Pixel coordinate grounding data

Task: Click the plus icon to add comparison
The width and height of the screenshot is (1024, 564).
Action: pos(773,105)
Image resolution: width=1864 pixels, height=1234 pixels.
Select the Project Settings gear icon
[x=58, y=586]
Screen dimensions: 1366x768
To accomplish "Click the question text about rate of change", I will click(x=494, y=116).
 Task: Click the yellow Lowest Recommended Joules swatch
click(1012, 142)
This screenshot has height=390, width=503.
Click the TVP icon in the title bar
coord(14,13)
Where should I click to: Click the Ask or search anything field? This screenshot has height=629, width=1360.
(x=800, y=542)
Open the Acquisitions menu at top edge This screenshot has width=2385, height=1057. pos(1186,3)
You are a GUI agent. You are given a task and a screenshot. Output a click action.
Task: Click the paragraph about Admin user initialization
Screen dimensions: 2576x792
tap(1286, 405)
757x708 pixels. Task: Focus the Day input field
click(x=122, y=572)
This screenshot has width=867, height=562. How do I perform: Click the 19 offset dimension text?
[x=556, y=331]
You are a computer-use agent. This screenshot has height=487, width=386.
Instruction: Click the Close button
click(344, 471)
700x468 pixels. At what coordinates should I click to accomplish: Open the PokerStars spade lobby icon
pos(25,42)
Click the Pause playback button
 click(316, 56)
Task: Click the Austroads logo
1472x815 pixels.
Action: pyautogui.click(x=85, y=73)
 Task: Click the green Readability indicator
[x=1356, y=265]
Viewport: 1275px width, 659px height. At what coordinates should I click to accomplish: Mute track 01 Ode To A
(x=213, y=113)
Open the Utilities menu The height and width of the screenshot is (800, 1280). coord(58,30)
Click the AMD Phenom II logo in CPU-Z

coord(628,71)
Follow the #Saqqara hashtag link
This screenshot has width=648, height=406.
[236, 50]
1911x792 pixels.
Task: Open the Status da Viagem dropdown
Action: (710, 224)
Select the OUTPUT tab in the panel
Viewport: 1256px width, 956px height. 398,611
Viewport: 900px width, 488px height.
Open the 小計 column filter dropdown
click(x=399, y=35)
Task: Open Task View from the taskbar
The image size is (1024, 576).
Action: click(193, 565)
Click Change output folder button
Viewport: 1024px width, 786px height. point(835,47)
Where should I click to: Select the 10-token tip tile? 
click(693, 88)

Task prompt:
Print every record above. Keep each one exactly as it is.

Output for this task:
Task: Click the plus icon to add comparison
The width and height of the screenshot is (1024, 564).
Action: pos(773,105)
Image resolution: width=1864 pixels, height=1234 pixels.
Select the Project Settings gear icon
[x=58, y=586]
Screen dimensions: 1366x768
To accomplish "Click the question text about rate of change", I will click(x=494, y=116).
 Task: Click the yellow Lowest Recommended Joules swatch
click(1012, 142)
This screenshot has height=390, width=503.
Click the TVP icon in the title bar
coord(14,13)
Where should I click to: Click the Ask or search anything field? This screenshot has height=629, width=1360.
(x=800, y=542)
Open the Acquisitions menu at top edge This screenshot has width=2385, height=1057. pos(1186,3)
You are a GUI agent. You are given a task and a screenshot. Output a click action.
Task: Click the paragraph about Admin user initialization
Screen dimensions: 2576x792
tap(1286, 405)
757x708 pixels. Task: Focus the Day input field
click(x=122, y=572)
This screenshot has width=867, height=562. How do I perform: Click the 19 offset dimension text?
[x=556, y=331]
You are a computer-use agent. This screenshot has height=487, width=386.
Instruction: Click the Close button
click(344, 471)
700x468 pixels. At what coordinates should I click to accomplish: Open the PokerStars spade lobby icon
pos(25,42)
Click the Pause playback button
 click(316, 56)
Task: Click the Austroads logo
1472x815 pixels.
Action: pyautogui.click(x=85, y=73)
 Task: Click the green Readability indicator
[x=1356, y=265]
Viewport: 1275px width, 659px height. At what coordinates should I click to accomplish: Mute track 01 Ode To A
(x=213, y=113)
Open the Utilities menu The height and width of the screenshot is (800, 1280). coord(58,30)
Click the AMD Phenom II logo in CPU-Z

coord(628,71)
Follow the #Saqqara hashtag link
This screenshot has width=648, height=406.
[236, 50]
1911x792 pixels.
Task: Open the Status da Viagem dropdown
Action: (710, 224)
Select the OUTPUT tab in the panel
Viewport: 1256px width, 956px height. 398,611
Viewport: 900px width, 488px height.
Open the 小計 column filter dropdown
click(x=399, y=35)
Task: Open Task View from the taskbar
The image size is (1024, 576).
Action: click(193, 565)
Click Change output folder button
Viewport: 1024px width, 786px height. point(835,47)
Where should I click to: Select the 10-token tip tile? 
click(693, 88)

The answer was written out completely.